>> Begin EXCERPT PROVIDED

So with all that, I'm all ears on manufacturers, layouts, specs of the build and anything else this group would offer.

Thanks in advance everyone! If PM is better please feel free (y)
 
Welcome aboard Dustin!
Lots of options in that size range in Aluminum hulls.
Lots of salad and jet drives doesn't really mix, so I'd think you are looking at a surface drive.
No experience with them, so I'll let others jump in.
BTW, which state, or states?
.
 
Welcome aboard Dustin!
Lots of options in that size range in Aluminum hulls.
Lots of salad and jet drives doesn't really mix, so I'd think you are looking at a surface drive.
No experience with them, so I'll let others jump in.
BTW, which state, or states?
.
Thanks Carl, if I have the time it'll be used from Central Wa to Central Ca but reality is most time probalby between the Sac Delta and Klamath. Hope is to replace the SD after season with an outboard for fishing. The jet conversion is really an afterthought that I'm just now researching, but it seems there are a kits where I could go back and forth from prop to jet to run a few of the rivers around here, not for use in marshes or lakes.
 
The jet conversion is really an afterthought that I'm just now researching, but it seems there are a kits where I could go back and forth from prop to jet to run a few of the rivers around here, not for use in marshes or lakes.
Yes, one could swap lower units but is not just a matter of dropping one lower unit and bolting on the other.
I am researching a 1760 tunnel hull set up with a 60hp propped engine. Yes a jet will run a bit shallower, but one gives up HP and ability to run in vegetation, snow slush and even fall leaves. If you run much sand or pea gravel, you will be wearing out both the impeller and the impeller liner.
 
Im a broke record at this point, but I would take a hard look at havoc boats. I run a mudmotor on mine and when I first bought my boat, I had every intention on fishing and hunting out of it and only having 1 boat. I run a mudmotor for 3 spots I hunt that you would absolutely destroy a jet or prop getting too. Sand would ruin a jet and 3-6" for 300-400 yard stretch would be hell on an outboard.

>> End EXCERPT PROVIDED

**WRITTEN PROBLEM 1:** In the boat forum thread, what engine goes with the 1760 tunnel hull that one poster is researching?
**WRITTEN PROBLEM 2:** Carry on the boat forum thread, starting after its last sentence.
The rows after this sentence are separate from the boat forum thread.

>> Begin INFORMATION SUPPLIED

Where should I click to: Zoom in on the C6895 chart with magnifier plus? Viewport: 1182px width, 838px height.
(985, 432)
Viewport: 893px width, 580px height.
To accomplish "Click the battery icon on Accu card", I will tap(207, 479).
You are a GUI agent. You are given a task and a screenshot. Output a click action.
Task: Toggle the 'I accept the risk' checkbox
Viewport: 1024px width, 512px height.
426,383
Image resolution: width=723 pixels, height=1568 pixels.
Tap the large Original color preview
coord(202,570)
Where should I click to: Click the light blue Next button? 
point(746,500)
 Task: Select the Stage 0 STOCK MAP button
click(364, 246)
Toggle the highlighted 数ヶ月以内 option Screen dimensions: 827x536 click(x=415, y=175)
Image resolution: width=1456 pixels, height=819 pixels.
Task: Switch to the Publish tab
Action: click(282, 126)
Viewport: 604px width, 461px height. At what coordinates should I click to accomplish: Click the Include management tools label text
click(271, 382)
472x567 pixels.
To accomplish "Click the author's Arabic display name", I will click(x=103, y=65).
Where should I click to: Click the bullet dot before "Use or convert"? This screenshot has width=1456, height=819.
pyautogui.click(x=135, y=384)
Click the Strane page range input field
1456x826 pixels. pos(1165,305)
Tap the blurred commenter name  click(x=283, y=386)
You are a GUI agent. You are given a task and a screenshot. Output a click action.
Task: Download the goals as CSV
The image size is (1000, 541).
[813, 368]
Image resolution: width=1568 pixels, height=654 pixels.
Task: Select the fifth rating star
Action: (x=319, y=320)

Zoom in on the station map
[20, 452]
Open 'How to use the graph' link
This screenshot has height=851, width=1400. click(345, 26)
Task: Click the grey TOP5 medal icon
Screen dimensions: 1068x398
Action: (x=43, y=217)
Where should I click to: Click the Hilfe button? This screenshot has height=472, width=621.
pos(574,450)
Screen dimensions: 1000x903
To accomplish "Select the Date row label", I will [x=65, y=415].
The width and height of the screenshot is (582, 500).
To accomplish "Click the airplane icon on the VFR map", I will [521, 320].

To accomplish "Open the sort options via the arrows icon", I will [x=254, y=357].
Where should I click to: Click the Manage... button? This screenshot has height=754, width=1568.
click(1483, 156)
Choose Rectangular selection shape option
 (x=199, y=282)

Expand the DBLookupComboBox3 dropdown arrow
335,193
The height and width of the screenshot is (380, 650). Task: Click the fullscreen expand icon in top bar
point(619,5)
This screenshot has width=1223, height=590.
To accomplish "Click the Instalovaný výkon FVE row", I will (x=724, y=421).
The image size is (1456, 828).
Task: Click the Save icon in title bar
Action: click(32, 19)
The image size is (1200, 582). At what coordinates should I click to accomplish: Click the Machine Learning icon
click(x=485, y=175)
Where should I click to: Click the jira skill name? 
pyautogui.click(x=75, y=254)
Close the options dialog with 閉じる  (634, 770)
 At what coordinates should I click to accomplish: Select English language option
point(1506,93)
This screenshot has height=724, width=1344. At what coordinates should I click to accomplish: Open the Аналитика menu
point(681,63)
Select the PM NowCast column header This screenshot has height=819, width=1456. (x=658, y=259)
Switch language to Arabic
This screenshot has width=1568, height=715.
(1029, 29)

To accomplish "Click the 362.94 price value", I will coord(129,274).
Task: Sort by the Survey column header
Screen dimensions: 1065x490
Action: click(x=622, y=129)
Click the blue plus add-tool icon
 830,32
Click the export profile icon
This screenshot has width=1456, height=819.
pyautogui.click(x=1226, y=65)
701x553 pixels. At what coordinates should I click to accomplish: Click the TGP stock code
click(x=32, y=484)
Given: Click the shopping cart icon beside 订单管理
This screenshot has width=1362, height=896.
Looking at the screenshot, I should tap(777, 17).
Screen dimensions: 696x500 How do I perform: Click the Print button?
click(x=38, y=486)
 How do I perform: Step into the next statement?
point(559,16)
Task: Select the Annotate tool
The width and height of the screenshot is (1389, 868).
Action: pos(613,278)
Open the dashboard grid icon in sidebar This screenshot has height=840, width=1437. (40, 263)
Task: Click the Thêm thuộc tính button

>> End INFORMATION SUPPLIED

**EXPECTED OUTPUT 1:** A 60hp propped engine.

**EXPECTED OUTPUT 2:**
When i went through all the aluminum boat manufacturers, the weight of foam kept coming back as a negative for me because of the flat bottoms. I settled on the havoc MSTC because of the reverse chines and it acts just like a flat bottom but it has chines and they dont have to have near the amount of foam all the other flat bottom boats do in an aluminum hull. In turn, my storage hatches are 3x bigger than my buddies excel boats. I too wanted to fish out of mine, so I got the high deck and had them put in a trolling motor tray off the front. I since have bought a bass boat and covered it with an aluminum plate but it fished very comfortably off that front deck for quite a few seasons.

I know for a fact... you can run a 115hp on this boat. Its rated for a 75 hp (I think). My boat is a 1756 and I think if you get up into the 18-20 foot havocs, they are rated for a 90. The 90 merc and the 115 merc are the exact same weight btw. Just throwing that out there.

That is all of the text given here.